§ Work item
Each record below should be reproduced as it is written, with pictures left out entirely.

§ Dataset extract
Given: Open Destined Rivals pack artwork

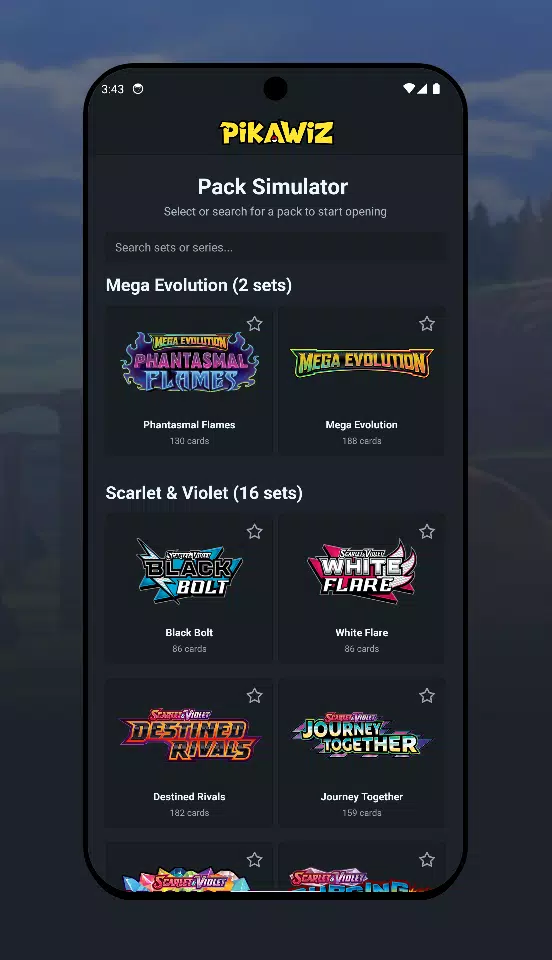Looking at the screenshot, I should click(x=190, y=735).
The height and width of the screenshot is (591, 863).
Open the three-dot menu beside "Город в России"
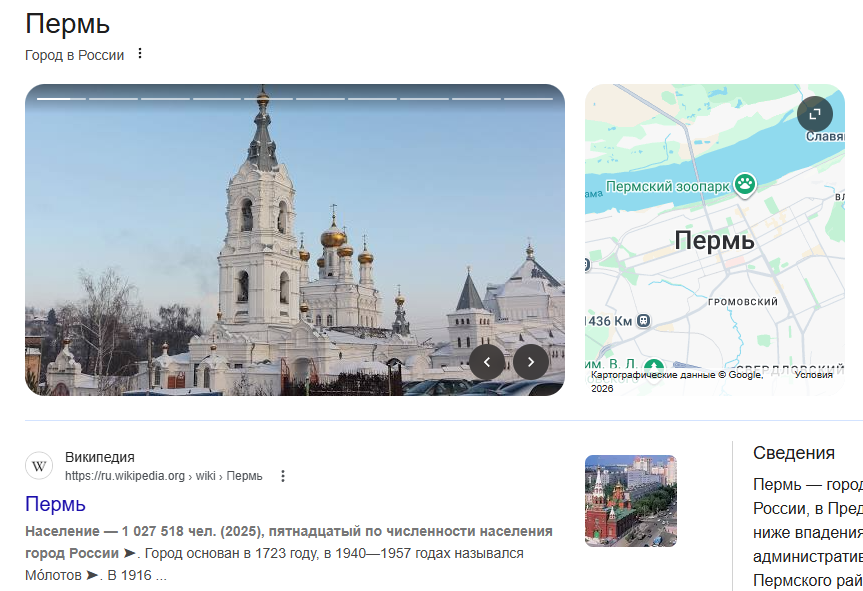click(x=140, y=54)
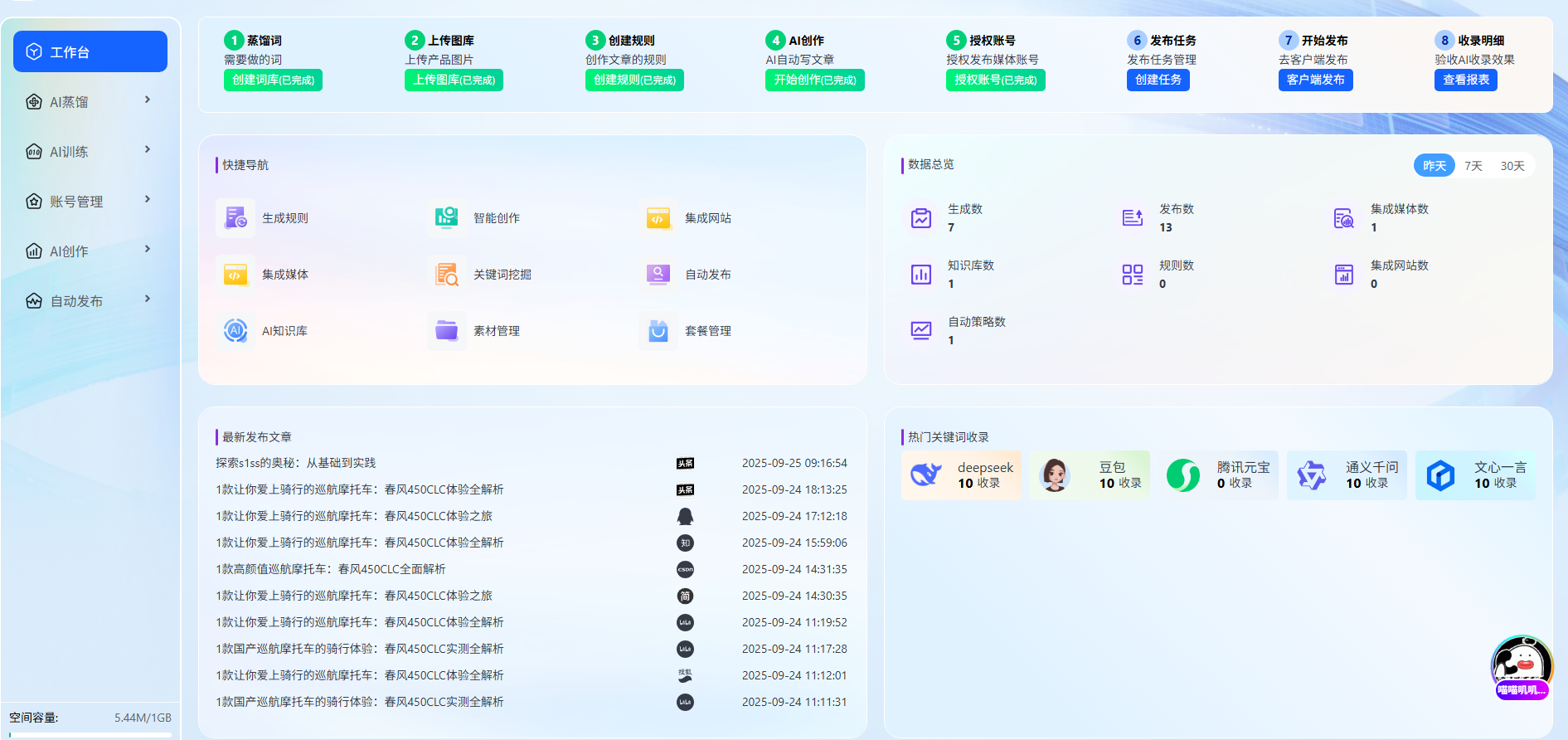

§ Task output
Given: Open Destined Rivals pack artwork

Looking at the screenshot, I should click(x=190, y=735).
The height and width of the screenshot is (591, 863).
Open the three-dot menu beside "Город в России"
click(x=140, y=54)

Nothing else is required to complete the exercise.